Tech Features of HTTP/2
To make the transition as smooth as possible, it was decided that the protocol should be more of a refresh than a full migration. This was possible due to HHTP/2 being built on the same syntax as HTTP/1. The key features of the HTTP/2 are as follows:
- Binary instead of Textual – a change made to the transforming protocol to complete response cycles using 1’s and 0’s (binary) instead of text.
- Multiplex – breaks down the payload into smaller sequences to be transmitted over a single connection. The sequences are reassembled before reaching the intended browser.
- Header Compression – this feature reduces the overhead that comes with the slow-start mechanism in http/1, which in turn reduces latency and unnecessary consumption of limited network resources. Header compression functions by compressing a large number of redundant header frames and retaining a list of headers used for previous requests. To put it simply, headers will be encoded together in one compressed block and sent to the client.
- Server Push – uses information, based on the client’s previous requests, to anticipate future requests. The resources that are most likely to be used are pushed into the browsers cache prior to them being requested which removes the need for a request and response round trip.
- Stream Prioritisation – this is where specific data streams are given priority over others. Preference is decided by the weight and dependencies assigned to each data stream. The server can then optimise resource allocation based on the end user’s requirements.
HTTP/2 – The Pro’s
As HTTP/2 is not an actual migration it requires no change in URLs and will also not need any major adjustments when it comes to SEO. However, there are some advantages when looking from an SEO perspective:
- Web Performance – Some of the functions of HTTP/2 were designed to assist in minimising resources needed to crawl websites. Multiplex is one of the features that contributes to the speed of the web by stopping requests and responses from blocking each other thereby reducing network latency. Stream prioritising reduces the time taken for a request to be returned to the user by putting more preference on specific streams of data.

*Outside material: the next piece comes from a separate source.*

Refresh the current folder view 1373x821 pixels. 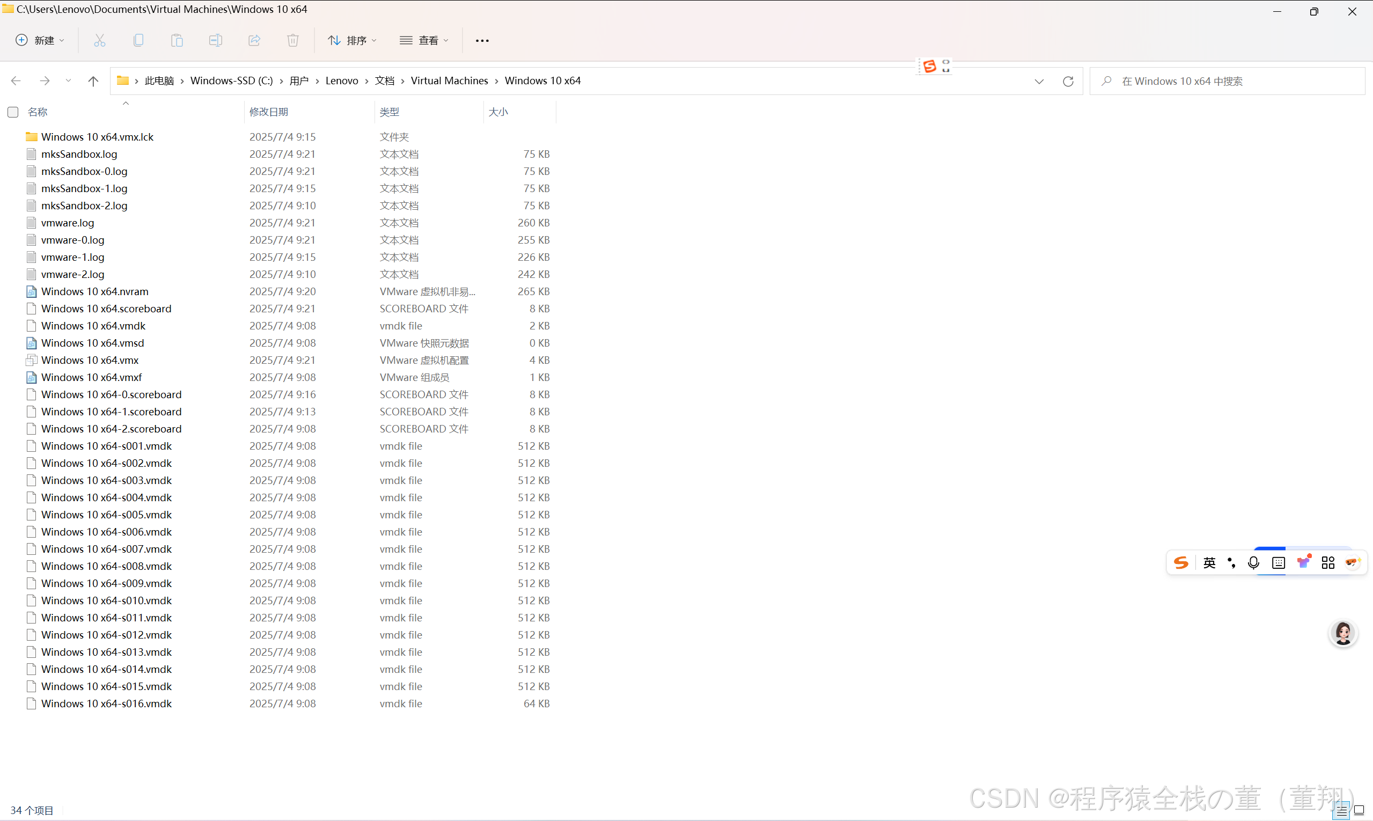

- Mobile Performance – Mobile performance is improved, due to the website design taking current user trends into account, especially with the increase in mobile activity which is expected to increase further. Header compression and multiplexing, in particular, have had a positive effect on reducing latency and improving overall end user satisfaction.

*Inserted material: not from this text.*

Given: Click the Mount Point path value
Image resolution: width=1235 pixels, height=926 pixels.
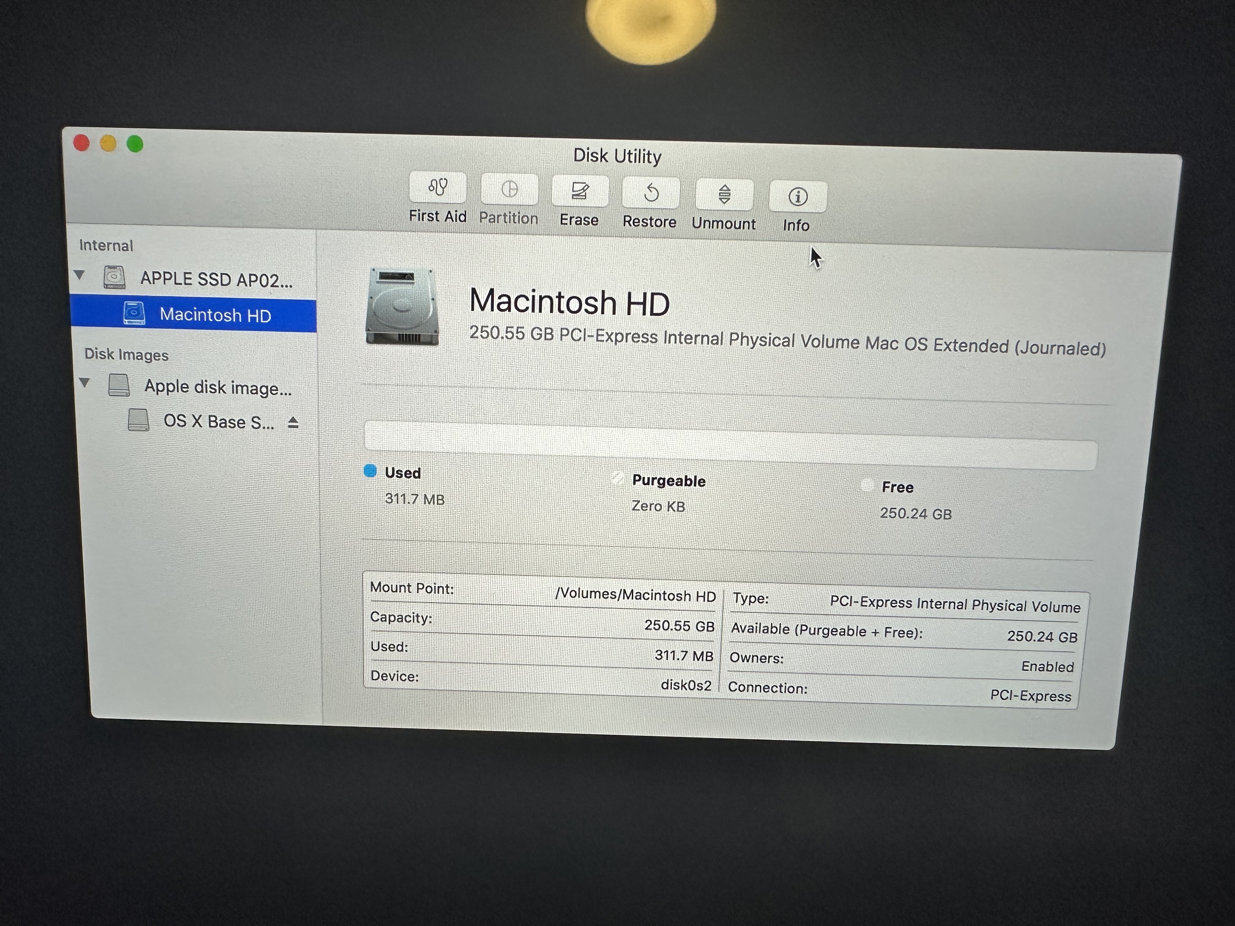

- Better User Experience – According to Google, if a page load takes from one to three seconds, there is a 32% increase in bounce rate. HTTP/2 gives an improved, all round user experience due to faster loading times and more efficient web performance.
- Improved Security – The fact that HTTP/2 is required to be served over HTTPS means all websites are encrypted and secured. The applications themselves are safe from malicious attacks preventing sites from being penalised or dropped from search results entirely.
- SEO Advantages – The combination of the above has a positive effect when it comes to working with your SEO firm. Whilst it has been confirmed by Google that the new protocol will not affect ranking, they have said, however, that the upcoming Page Experience update, will be indirectly ‘fed’ by the HTTP/2 protocol, which will have an impact on visibility.
HTTP/2 – The Cons
As with everything there are always a few cons:
- Not all browsers support HTTP/2 – By the end of 2015, most major browsers had adapted to support the new protocol, but as it stands, there are still nine older browsers who do not support HTTP/2, although these browsers have a low level of users.
- Wasted bandwidth – The server push feature may end up sending unnecessary data to a browser. Anticipated requests don’t in fact always happen, this leads to a waste of bandwidth as the data sent to the browser may never be used.
- Multiplexing can overwhelm servers – When the server receives a number of short burst of requests at the same time, the server can become overwhelmed, resulting in complications and delays in debugging, largely because of the use of binary in place of text.